Research Project
10277314
Project Summary/Abstract Biocompatible chemical transformations that are promoted by light have become powerful tools in chemical biology by virtue of enabling spatiotemporal control over activity. Whilst genetically encoded photoactivatable tools have become mainstays in the bio-orthogonal toolbox, light driven conjugation methods that effectively interface with native biomolecular structures (no genetic encoding) under biologically relevant conditions, are comparatively limited. In this project, we will evolve a method recently developed by our group for the photobioconjugation of Tryptophan (Trp) residues using redox-active N-carbamoylpyridinium salts that engage Trp in photo-induced electron transfer. We will show that, by carefully modulating the optical and electrochemical properties of these reagents, that we will be able to both (1) dramatically enhance the kinetic capabilities of this labelling reaction and (2) enable the discovery of new mechanistic paradigms that promote this labelling chemistry. Moreover, we will demonstrate that, through careful manipulation of optical and electrochemical properties of the N-carbamoyl pyridinum salt reagent, that we will be able to invoke mechanistic control over Trp labelling in a wavelength-dependent fashion (i.e. we can control reaction mechanism with a given wavelength of light).
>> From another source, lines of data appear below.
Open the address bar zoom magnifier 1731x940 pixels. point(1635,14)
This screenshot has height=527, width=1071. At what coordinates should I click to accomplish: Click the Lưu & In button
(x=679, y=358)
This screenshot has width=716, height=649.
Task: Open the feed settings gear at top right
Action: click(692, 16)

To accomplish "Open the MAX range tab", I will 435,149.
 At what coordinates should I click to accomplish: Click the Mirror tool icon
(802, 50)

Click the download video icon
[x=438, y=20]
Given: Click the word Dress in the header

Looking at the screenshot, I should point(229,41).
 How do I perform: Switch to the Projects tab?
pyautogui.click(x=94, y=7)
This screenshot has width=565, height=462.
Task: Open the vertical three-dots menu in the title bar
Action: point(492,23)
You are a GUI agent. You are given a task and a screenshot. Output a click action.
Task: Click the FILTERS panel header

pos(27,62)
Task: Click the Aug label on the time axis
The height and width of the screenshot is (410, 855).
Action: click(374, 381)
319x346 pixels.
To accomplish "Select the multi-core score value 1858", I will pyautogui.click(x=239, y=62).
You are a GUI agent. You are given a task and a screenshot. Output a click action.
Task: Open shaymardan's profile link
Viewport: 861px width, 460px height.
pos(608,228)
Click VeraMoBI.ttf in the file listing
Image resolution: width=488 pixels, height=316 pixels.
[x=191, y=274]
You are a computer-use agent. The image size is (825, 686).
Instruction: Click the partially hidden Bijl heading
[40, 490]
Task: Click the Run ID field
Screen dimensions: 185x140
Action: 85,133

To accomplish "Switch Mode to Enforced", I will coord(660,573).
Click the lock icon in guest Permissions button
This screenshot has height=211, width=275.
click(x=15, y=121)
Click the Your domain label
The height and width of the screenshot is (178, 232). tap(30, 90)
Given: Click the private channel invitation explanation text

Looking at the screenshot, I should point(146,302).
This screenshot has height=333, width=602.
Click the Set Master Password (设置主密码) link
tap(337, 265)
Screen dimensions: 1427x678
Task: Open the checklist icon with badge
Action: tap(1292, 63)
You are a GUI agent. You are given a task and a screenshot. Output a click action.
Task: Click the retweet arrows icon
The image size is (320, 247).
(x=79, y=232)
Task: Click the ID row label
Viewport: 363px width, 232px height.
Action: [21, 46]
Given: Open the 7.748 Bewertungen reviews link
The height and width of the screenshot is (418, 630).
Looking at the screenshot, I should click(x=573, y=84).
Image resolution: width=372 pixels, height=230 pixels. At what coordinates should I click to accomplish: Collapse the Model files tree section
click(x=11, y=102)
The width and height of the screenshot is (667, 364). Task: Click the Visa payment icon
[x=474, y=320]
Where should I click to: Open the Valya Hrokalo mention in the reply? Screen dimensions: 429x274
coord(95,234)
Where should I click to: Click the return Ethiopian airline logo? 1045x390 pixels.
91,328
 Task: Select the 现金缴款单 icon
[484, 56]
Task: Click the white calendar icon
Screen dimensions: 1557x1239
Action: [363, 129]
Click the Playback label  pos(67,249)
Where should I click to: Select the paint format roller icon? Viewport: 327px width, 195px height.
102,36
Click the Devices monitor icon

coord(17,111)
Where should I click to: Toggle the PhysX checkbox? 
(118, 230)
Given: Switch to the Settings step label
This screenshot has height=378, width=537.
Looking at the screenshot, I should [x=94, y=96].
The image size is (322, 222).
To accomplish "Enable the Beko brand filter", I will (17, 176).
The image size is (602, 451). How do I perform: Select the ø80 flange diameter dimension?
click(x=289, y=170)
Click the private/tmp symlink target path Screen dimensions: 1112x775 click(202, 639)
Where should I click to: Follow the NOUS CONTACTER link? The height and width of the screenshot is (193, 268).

This, in turn, will allow us to design new application-based experiments that can both command precise reaction outcomes and markedly expand the capabilities of photobioconjugation chemistry. Specifically, we will harness this optical and mechanistic control for the design of new activity-based sensing applications as well as through the design of proximity labelling approaches that we apply to the study of poorly understood processes in mitochondrial dynamics.